Please write out every entry below exactly, leaving out any pictures.

(Screenshot grounding data)
==*==
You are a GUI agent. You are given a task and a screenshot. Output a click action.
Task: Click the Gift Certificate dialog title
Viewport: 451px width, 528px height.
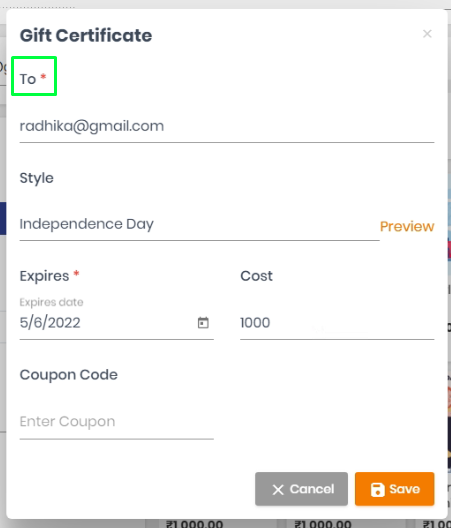pyautogui.click(x=86, y=35)
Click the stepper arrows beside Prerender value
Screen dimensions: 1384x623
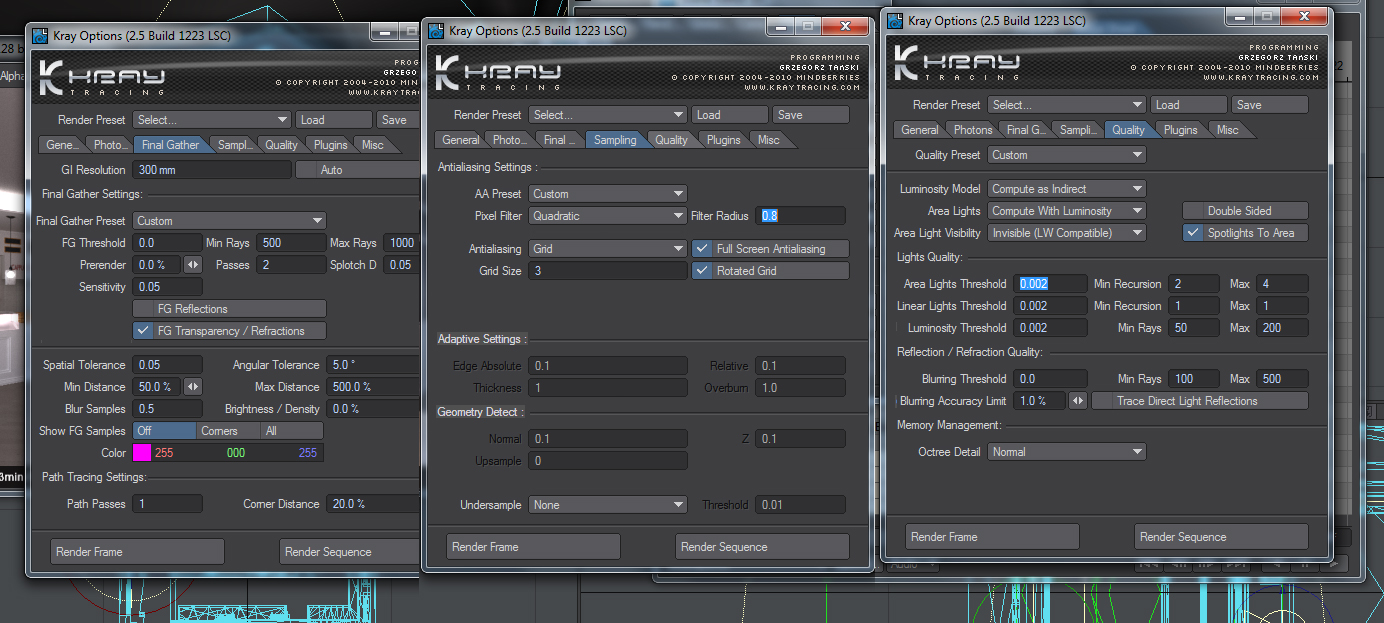coord(193,265)
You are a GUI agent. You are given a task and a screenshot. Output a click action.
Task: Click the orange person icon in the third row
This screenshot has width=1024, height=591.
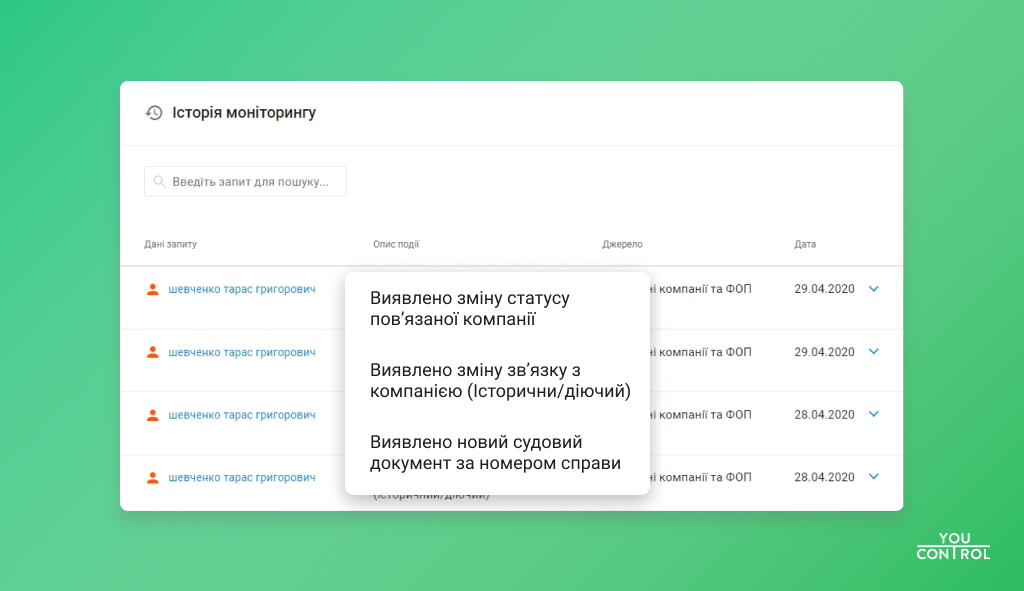coord(153,415)
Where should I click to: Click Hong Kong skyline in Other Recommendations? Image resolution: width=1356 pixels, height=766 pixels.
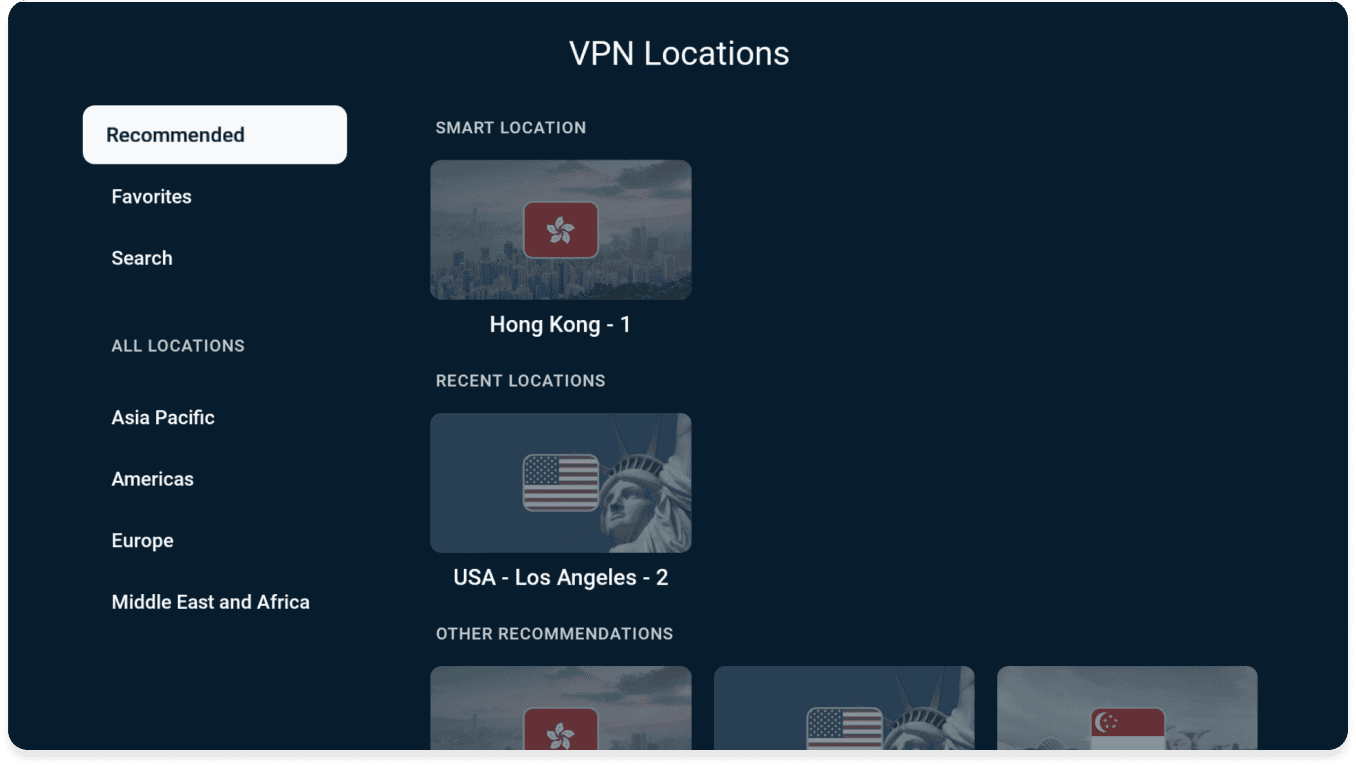tap(470, 715)
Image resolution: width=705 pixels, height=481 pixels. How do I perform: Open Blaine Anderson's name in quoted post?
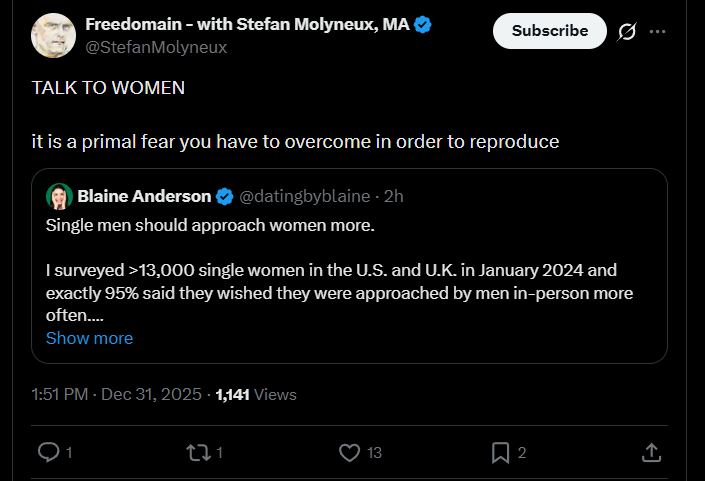tap(144, 195)
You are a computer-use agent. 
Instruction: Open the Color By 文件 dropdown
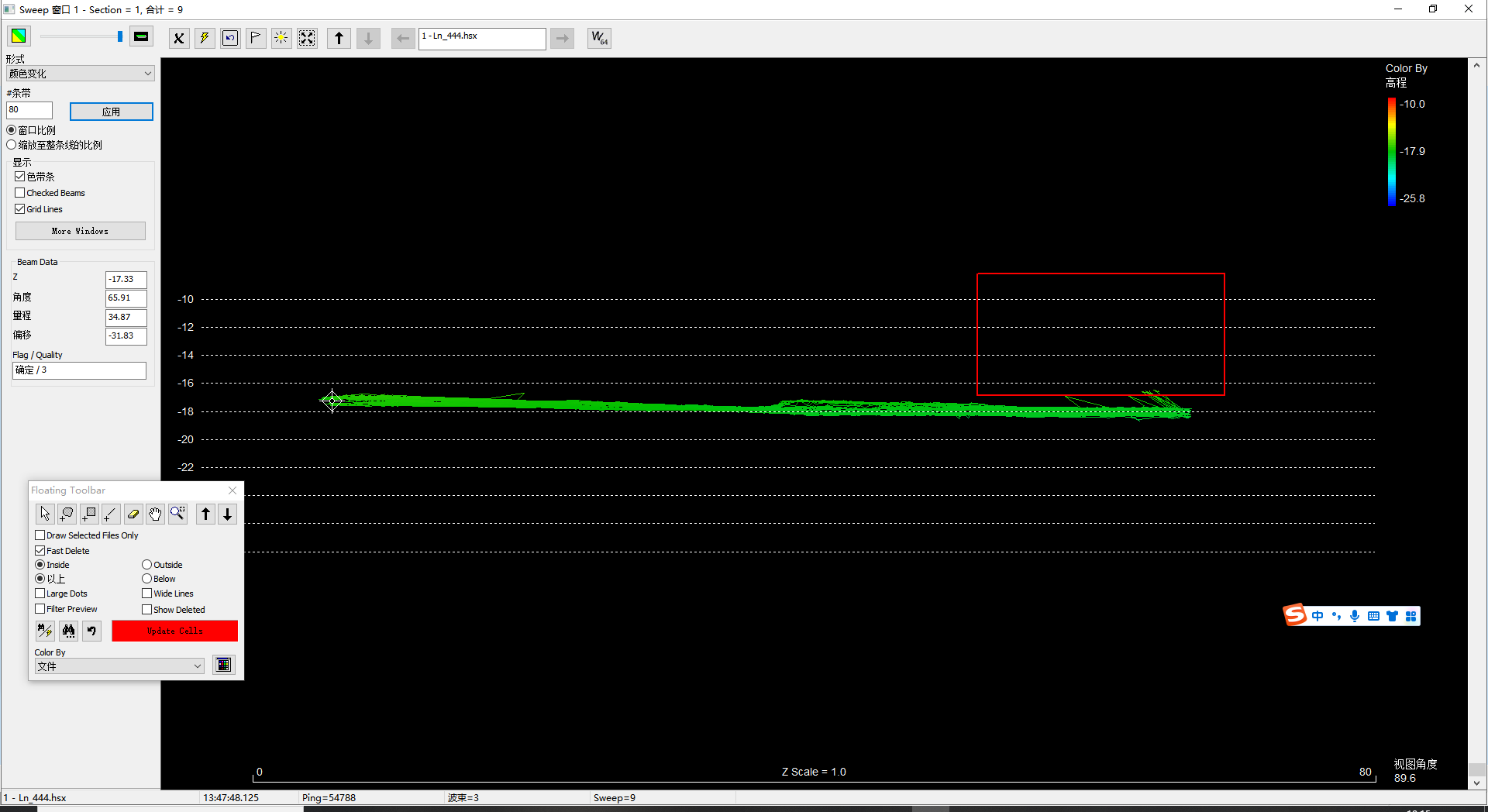(x=119, y=666)
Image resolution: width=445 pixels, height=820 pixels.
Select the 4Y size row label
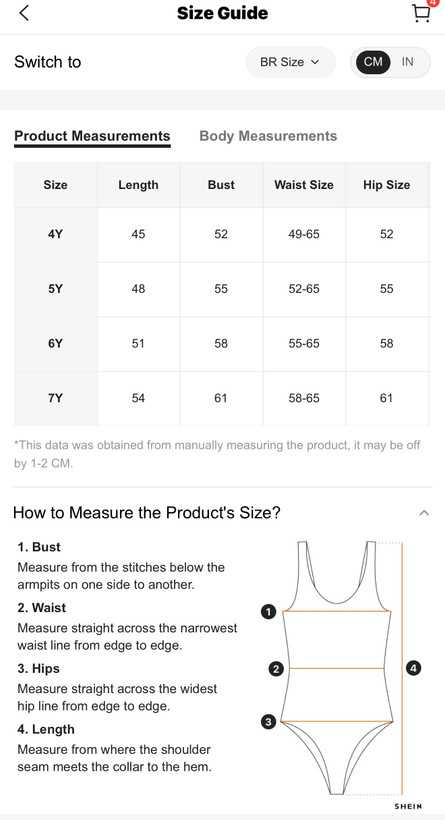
==*==
- Task response -
You are a GUI agent. You are given a task and a screenshot. Output a click action.
Task: Click the Gift Certificate dialog title
Viewport: 451px width, 528px height.
pyautogui.click(x=86, y=35)
Click the stepper arrows beside Prerender value
Screen dimensions: 1384x623
coord(193,265)
You are a GUI agent. You are given a task and a screenshot. Output a click action.
Task: Click the orange person icon in the third row
This screenshot has width=1024, height=591.
coord(153,415)
Where should I click to: Click Hong Kong skyline in Other Recommendations? Image resolution: width=1356 pixels, height=766 pixels.
tap(470, 715)
Image resolution: width=705 pixels, height=481 pixels. How do I perform: Open Blaine Anderson's name in quoted post?
tap(144, 195)
You are a computer-use agent. 
Instruction: Open the Color By 文件 dropdown
(x=119, y=666)
Image resolution: width=445 pixels, height=820 pixels.
Select the 4Y size row label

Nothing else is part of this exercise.